Park works with special needs students – 7th thru 11th graders – in Cincinnati Public Schools. She’s been an AFSCME member for 15 years and always active in her union.
“The union is the only tool that working people have to fight for a better life,” she says. “The union helps workers secure a contract, and that contract gives certain guarantees. I know what my benefits are going to be, I know what my wages are going to be, and I like that. That, to me, is a comfort.”
Working with special needs children, Park says her voice on the job has made it possible for her to advocate for the education and care her students need. As a member of the executive board of Local 232 (Ohio Council 8), she’s a firm believer in the power of face-to-face conversations with fellow co-workers to strengthen their union and amplify their voice on the job.
In January, Park participated in an AFSCME Strong training that she says properly conveyed the sense of urgency we need to feel at a time when public workers are constantly under the attack.

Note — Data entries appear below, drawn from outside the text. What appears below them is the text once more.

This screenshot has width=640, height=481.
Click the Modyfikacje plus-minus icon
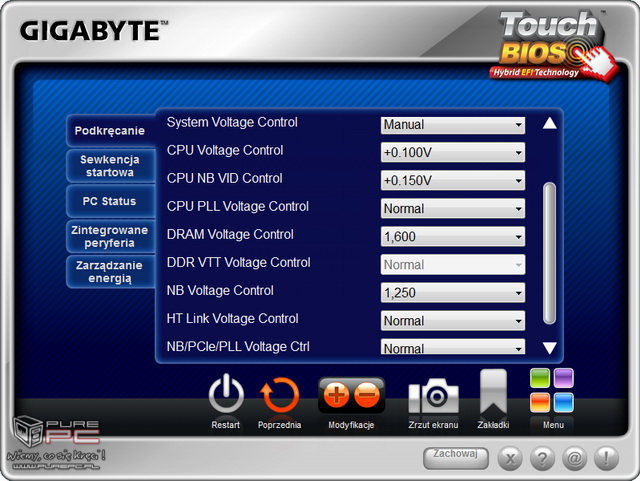(351, 396)
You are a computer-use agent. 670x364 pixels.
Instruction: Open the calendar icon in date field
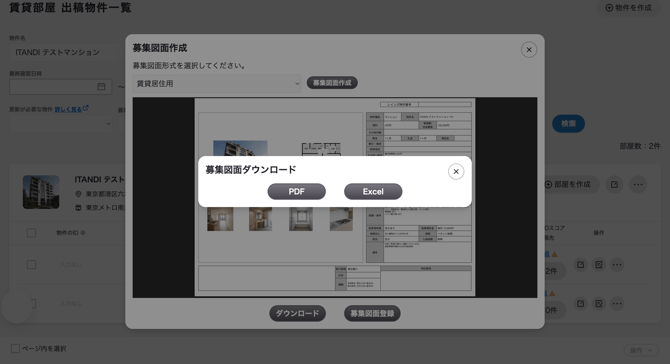[x=101, y=86]
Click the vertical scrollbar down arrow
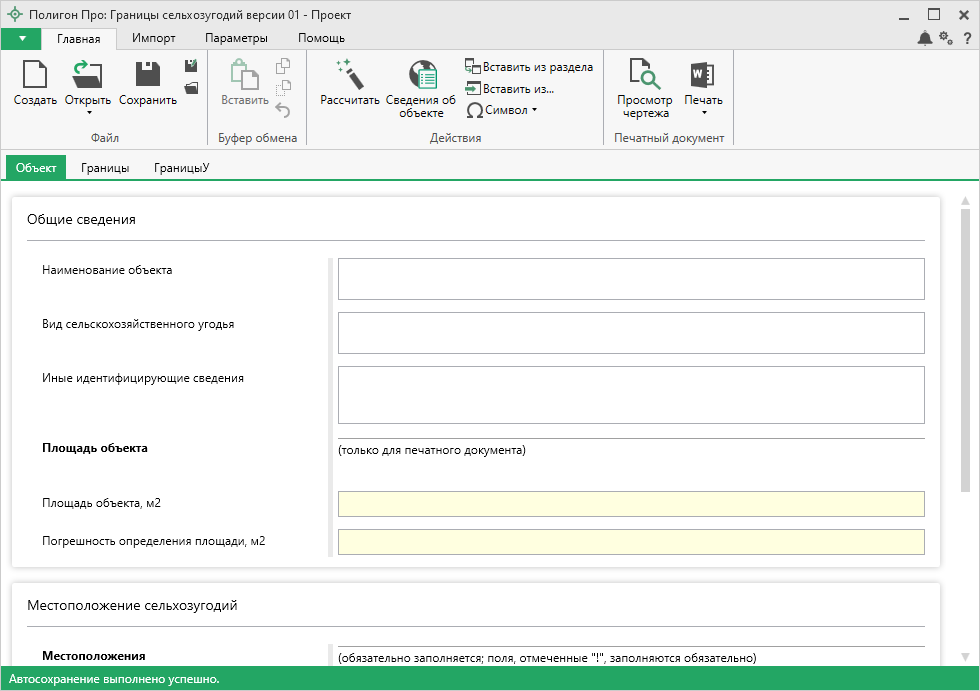 965,656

“This attack with the Friedrichs case, it’s just so blatantly wrong,” she says. “It’s more important now than ever to shore things up, to sign people up. And to talk union. People need to ‘talk union’ to their co-workers, their friends and their families. Everyone needs to understand the severity of the current attacks against unions and what is at stake! Unions set a bar in this country, a level for higher wages and better benefits. So, unless we want to spiral downward and race to the bottom, we need to keep our union strong! We need for people to understand that even if they’re not in a union, unions help keep wages and benefits up for non-organized workers as well.”

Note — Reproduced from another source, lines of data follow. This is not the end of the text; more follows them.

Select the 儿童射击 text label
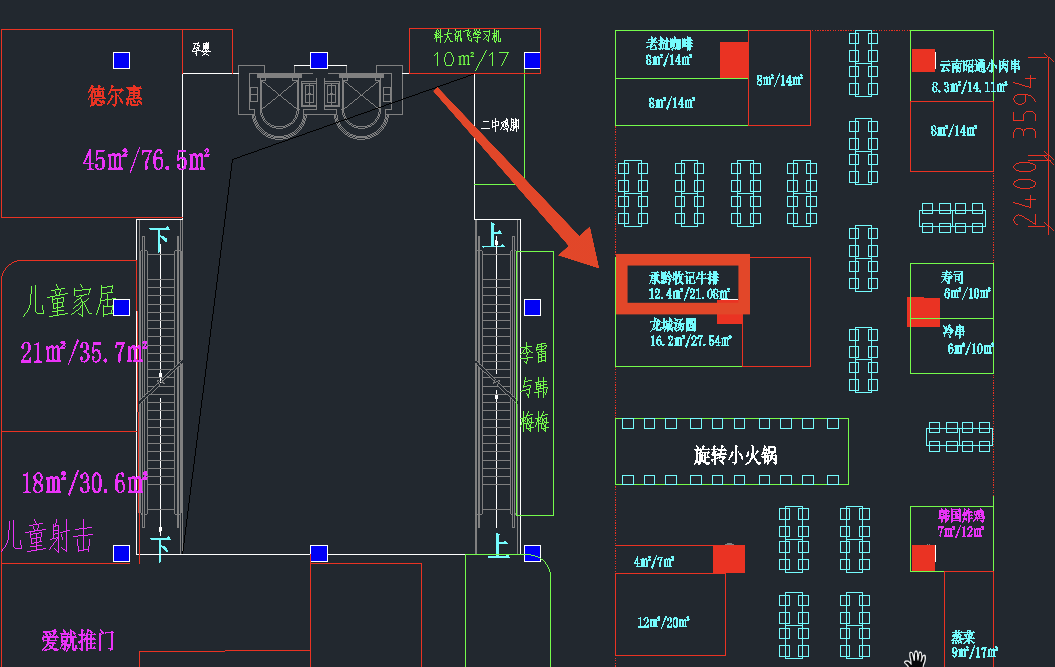(48, 538)
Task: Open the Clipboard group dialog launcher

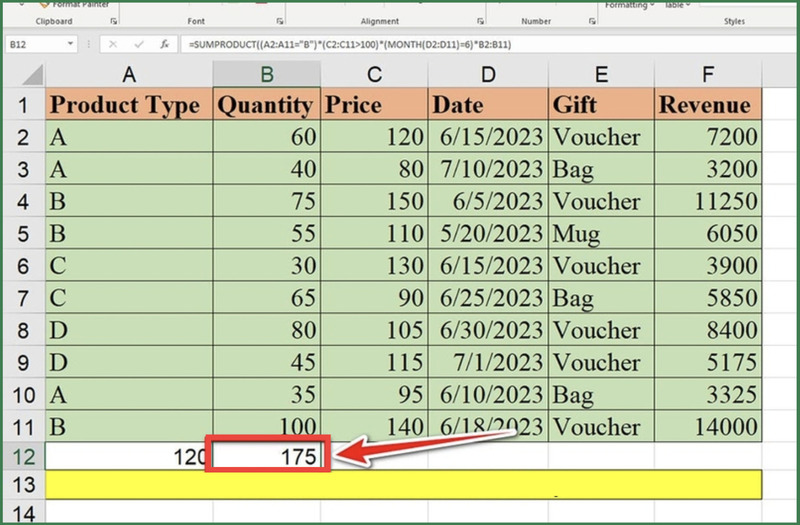Action: coord(113,21)
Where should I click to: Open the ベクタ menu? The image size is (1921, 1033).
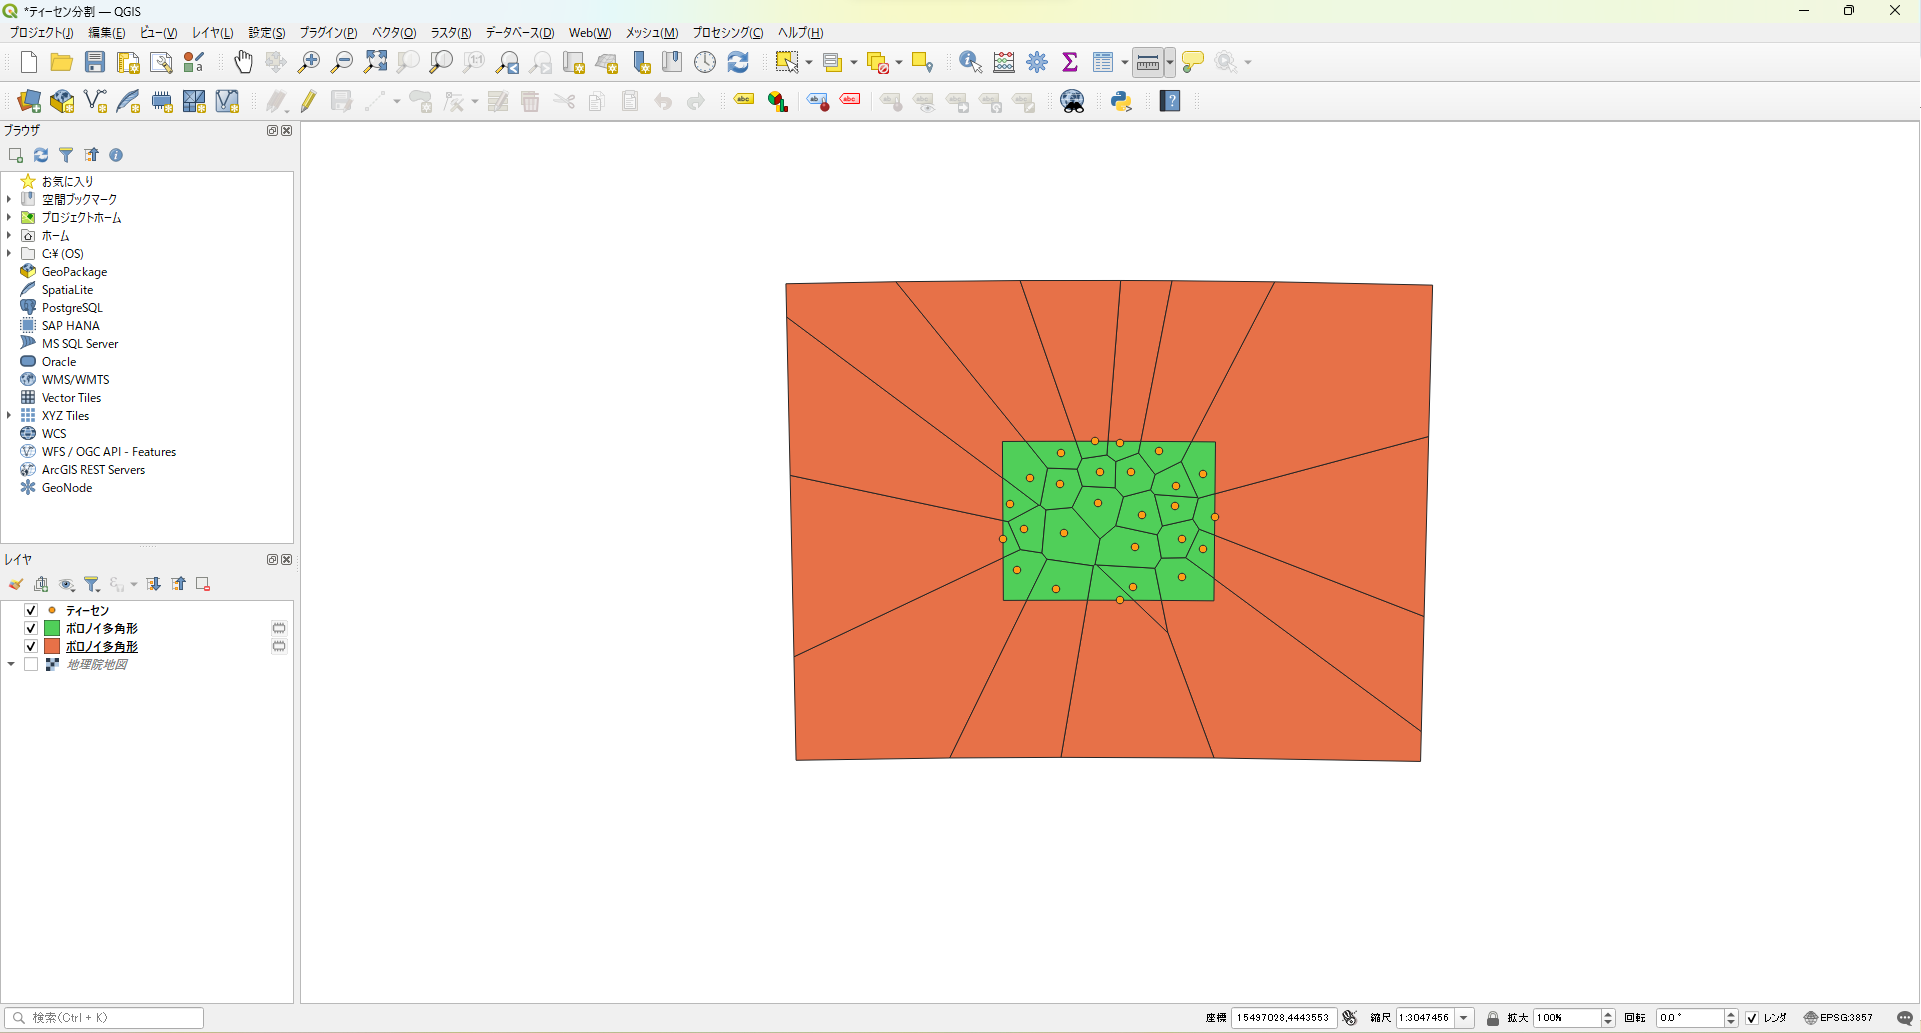(x=393, y=33)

During a four-day blitz following the AFSCME Strong training, Park and her fellow AFSCME executive board members and trustees engaged more than 1,000 of their co-workers. More than 250 former fair share fee payers are now full-fledged members.
“It was a team effort,” she says.
Part of what helped them get such good results, Park says, was incorporating a specific local issue – in this case, a wage reopener – into their AFSCME Strong conversations.
“People are always ready for a raise,” she says. “That was kind of a lead-in, and if you want us to be able to do better or to do as good as we possibly can at the negotiating table, then it would make sense to sign a membership card or recommit, because it would be good if management knows we have strength in numbers.”
Park added, “We have to keep on building this union, building and strengthening this union. We can never give up.”